Wednesday, March 18, 2009

The Dreaded Class

I know that this semester is only a week and a half underway, but I kind of hate my night class. It's a strong word, but I can't think of another way to put it. I literally dread going to that class every night. When I started teaching I didn't enjoy going to the night class because it was late and at that time all I could think of was going home and relaxing. But over time the students grew on me and I realized that it was a fun bunch, so even though we went until 8 p.m., it wasn't that big of a deal.

And I truly enjoyed teaching to those students. But now a different teacher has robbed me of that class and I'm left with new students. And even worse, they're beginners, so I can barely speak to them. No matter how slowly I speak, they just look at me like I have 3 eyes. The book inspires no interest and is truly boring, and the students just sit there in silence. It's a struggle to get through the 2 hours.
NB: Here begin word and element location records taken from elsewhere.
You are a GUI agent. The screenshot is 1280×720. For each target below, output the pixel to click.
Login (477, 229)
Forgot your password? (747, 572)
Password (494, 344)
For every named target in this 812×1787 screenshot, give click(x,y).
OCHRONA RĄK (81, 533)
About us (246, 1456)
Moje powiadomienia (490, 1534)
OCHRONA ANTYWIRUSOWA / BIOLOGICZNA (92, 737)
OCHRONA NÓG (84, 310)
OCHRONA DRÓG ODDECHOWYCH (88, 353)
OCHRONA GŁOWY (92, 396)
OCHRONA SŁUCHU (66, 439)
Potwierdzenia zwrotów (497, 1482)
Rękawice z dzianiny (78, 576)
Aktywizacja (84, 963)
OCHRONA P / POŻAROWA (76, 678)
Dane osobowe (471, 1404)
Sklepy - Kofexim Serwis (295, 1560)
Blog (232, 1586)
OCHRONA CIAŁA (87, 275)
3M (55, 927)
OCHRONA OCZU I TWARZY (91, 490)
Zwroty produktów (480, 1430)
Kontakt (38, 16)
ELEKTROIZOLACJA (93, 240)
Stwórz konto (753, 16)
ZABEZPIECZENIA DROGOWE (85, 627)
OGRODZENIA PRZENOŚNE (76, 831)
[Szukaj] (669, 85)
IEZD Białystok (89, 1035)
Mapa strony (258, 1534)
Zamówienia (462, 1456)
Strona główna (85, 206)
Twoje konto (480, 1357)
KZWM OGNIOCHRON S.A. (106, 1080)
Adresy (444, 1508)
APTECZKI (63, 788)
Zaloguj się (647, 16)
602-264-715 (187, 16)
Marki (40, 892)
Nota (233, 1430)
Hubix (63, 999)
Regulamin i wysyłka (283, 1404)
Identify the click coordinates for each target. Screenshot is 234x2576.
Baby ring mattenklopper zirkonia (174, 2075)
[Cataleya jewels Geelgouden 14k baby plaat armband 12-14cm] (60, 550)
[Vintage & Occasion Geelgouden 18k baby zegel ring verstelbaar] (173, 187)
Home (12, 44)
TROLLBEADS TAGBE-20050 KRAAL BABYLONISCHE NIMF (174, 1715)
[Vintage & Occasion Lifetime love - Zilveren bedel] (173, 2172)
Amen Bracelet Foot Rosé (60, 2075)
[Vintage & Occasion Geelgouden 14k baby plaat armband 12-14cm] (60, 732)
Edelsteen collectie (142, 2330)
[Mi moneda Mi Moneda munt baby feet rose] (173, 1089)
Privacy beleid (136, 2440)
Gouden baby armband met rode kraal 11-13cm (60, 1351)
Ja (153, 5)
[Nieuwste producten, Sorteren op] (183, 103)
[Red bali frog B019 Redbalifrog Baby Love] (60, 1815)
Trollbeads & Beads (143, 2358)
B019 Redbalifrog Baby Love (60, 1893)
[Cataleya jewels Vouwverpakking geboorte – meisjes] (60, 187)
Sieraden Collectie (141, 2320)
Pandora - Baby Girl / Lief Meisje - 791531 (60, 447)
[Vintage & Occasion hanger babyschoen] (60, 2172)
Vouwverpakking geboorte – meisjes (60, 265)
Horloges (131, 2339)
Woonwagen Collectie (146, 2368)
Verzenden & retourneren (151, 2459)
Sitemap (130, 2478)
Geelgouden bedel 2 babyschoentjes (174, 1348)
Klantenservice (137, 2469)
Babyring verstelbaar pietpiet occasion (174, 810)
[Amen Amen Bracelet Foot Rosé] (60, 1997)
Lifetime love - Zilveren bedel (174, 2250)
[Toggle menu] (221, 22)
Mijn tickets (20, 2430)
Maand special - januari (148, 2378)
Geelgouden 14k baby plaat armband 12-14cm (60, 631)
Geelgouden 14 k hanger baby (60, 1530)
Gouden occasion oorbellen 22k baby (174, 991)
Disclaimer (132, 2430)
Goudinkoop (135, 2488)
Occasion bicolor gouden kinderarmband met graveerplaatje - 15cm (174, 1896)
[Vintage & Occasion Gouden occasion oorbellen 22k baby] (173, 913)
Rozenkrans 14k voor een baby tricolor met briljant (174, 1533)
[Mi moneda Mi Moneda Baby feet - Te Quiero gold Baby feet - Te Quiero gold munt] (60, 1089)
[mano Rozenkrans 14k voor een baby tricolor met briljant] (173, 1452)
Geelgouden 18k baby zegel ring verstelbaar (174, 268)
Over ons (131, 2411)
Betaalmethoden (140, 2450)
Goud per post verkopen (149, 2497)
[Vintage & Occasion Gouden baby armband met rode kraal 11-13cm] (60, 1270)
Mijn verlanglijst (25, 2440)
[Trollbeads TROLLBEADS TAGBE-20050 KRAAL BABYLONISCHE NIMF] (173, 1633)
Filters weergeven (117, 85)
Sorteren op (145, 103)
It took me a while to figure out how to teach to large, mid-level classes, and now I feel lost again as I start over with a small class of beginners. Going over things like greetings is just so slow and boring. Now I actually look forward to my afternoon class, which used to be the drag of the day.

The class now goes from 7-9 p.m., but I have yet to keep them until 9 p.m. It's partly because there just isn't enough material in the book to cover 2 hours for 4 days a week, and also partly because I don't want to be walking home after 9 through my neighborhood. I don't think it's too dangerous, but I'd rather already be at home by that point.

So now I need to find out how to teach to this new group of students and totally change the way I got used to. It's annoying because it takes away from the regularity that makes teaching easier. However, I can see the benefits it could have, making me more versatile in the long run. But for now, I'm not very happy with it. I still believe that in the beginner classes teachers from the area should work with the students, and the native English speakers should be used for higher levels. This way a student can pick up on the accent and pronunciation on words they already know, rather than being totally lost from the get-go.

It's not up to me, however, and I'm just going to have to put up with it for now. But it's 6 o'clock and I need to leave for the university in a half hour, and if I could be anywhere else I would. I just need to think like Dorothy and keep saying, "It's almost Friday, It's almost Friday, It's almost Friday."